Excerpted data START

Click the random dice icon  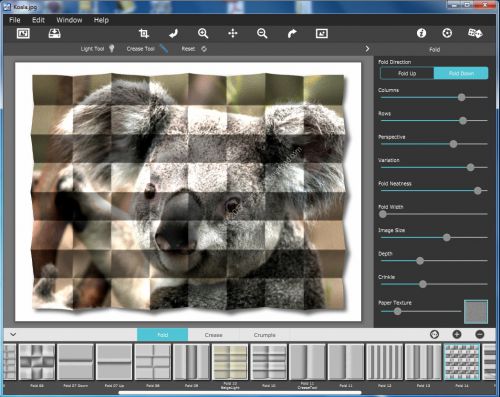coord(475,33)
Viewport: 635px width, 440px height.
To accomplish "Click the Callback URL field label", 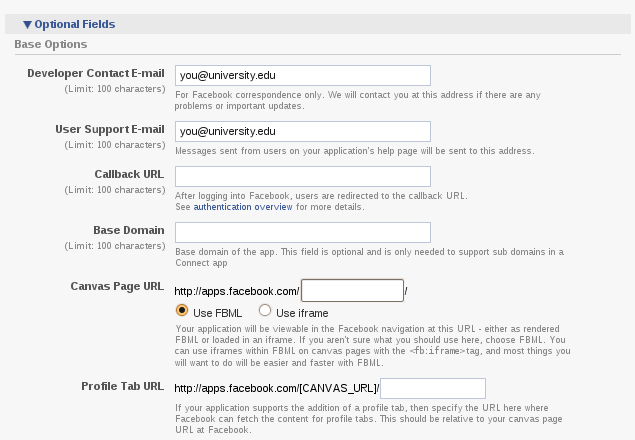I will 129,175.

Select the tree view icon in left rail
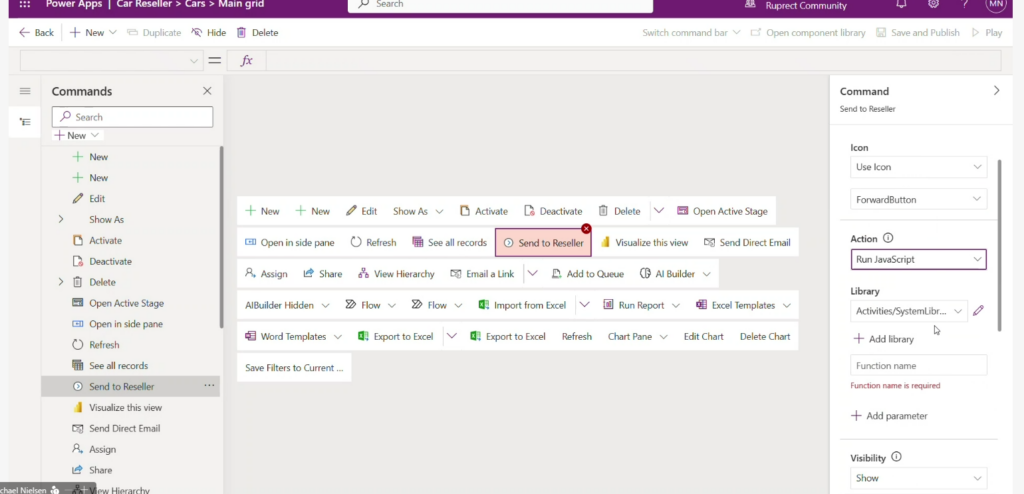tap(25, 121)
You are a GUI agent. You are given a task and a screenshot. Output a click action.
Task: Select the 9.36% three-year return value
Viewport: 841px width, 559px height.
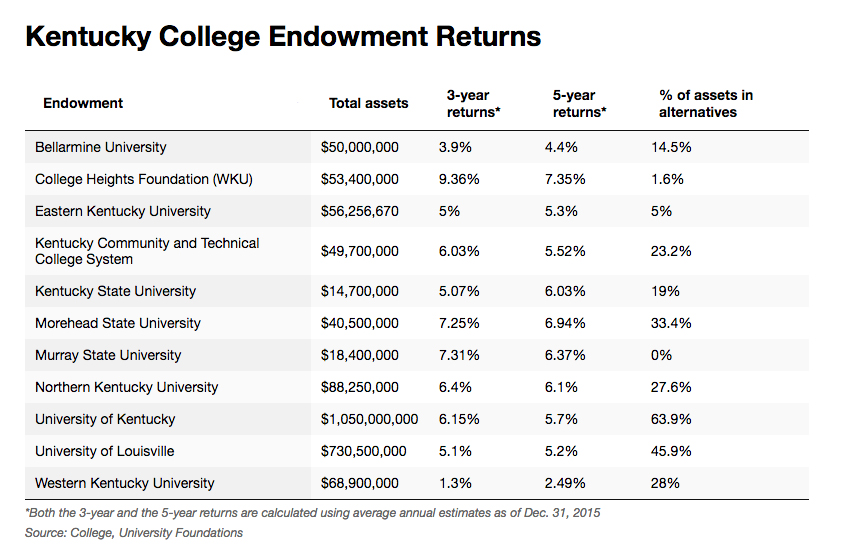pyautogui.click(x=459, y=179)
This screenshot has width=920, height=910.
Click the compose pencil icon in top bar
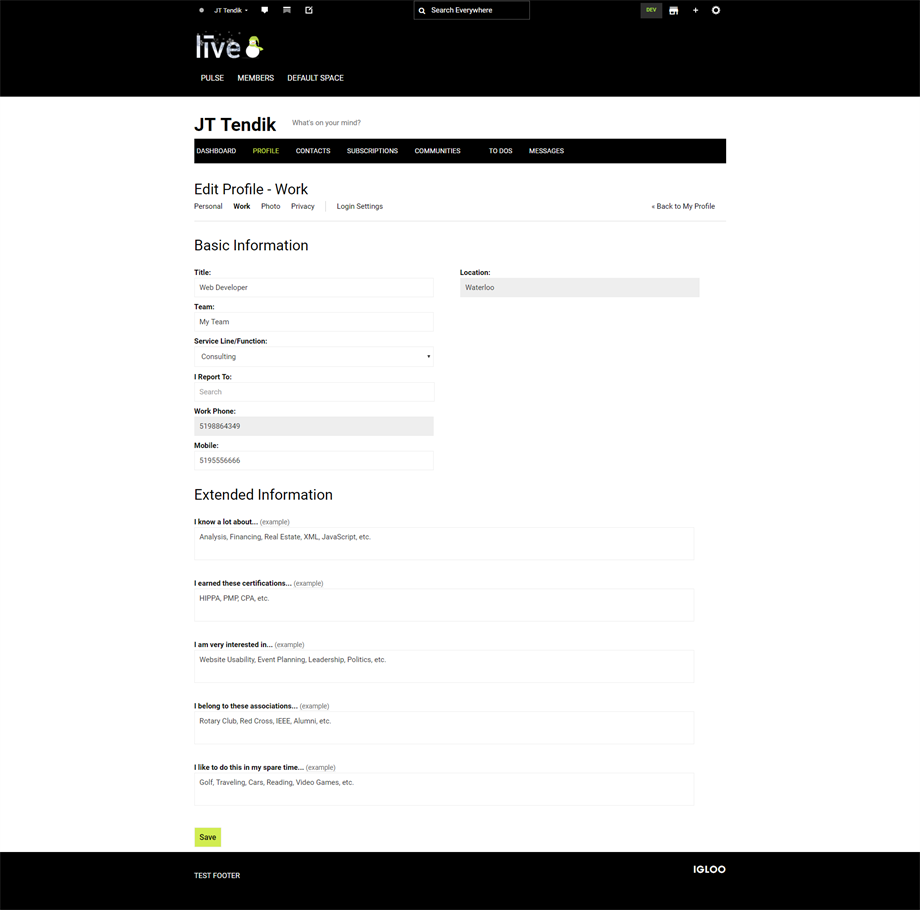pyautogui.click(x=309, y=10)
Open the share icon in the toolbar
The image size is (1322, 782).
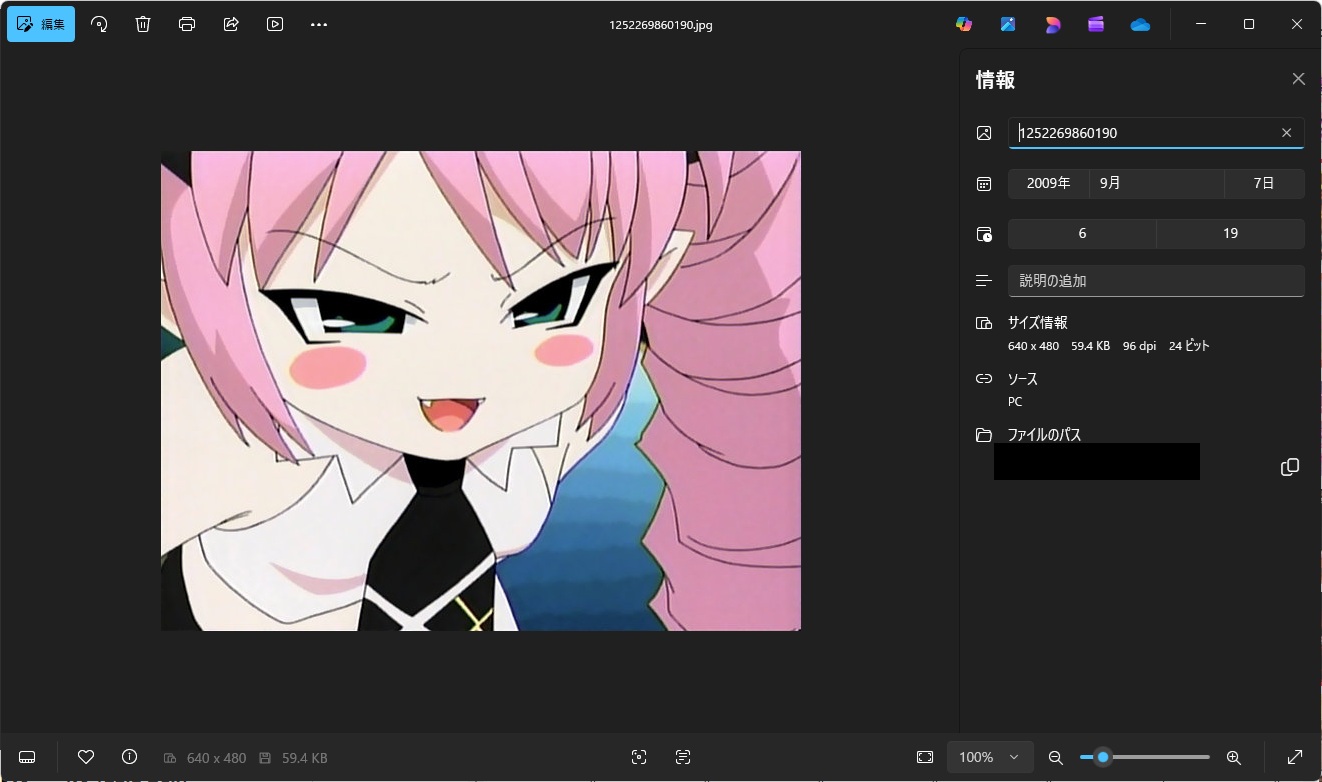[x=231, y=24]
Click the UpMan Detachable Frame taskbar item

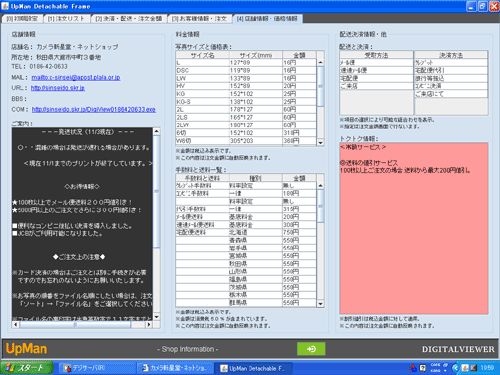click(x=253, y=368)
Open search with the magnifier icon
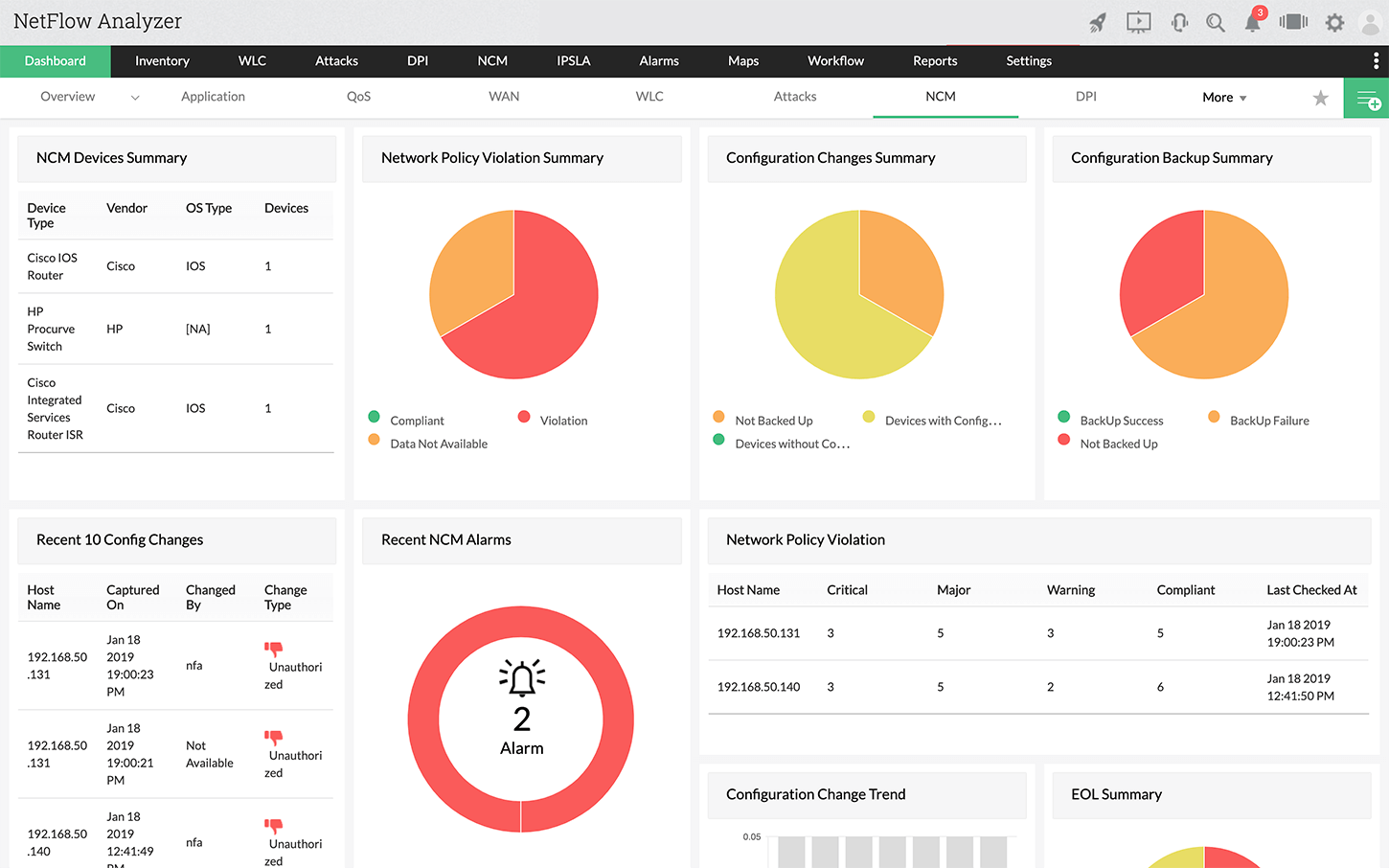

Excerpted data END

◆ Task statement
Report every line of the entries that carries the word "screenshot".

◆ Solved exercise
You are a GUI agent. You are given a task and a screenshot. Output a click action.
This screenshot has width=920, height=910.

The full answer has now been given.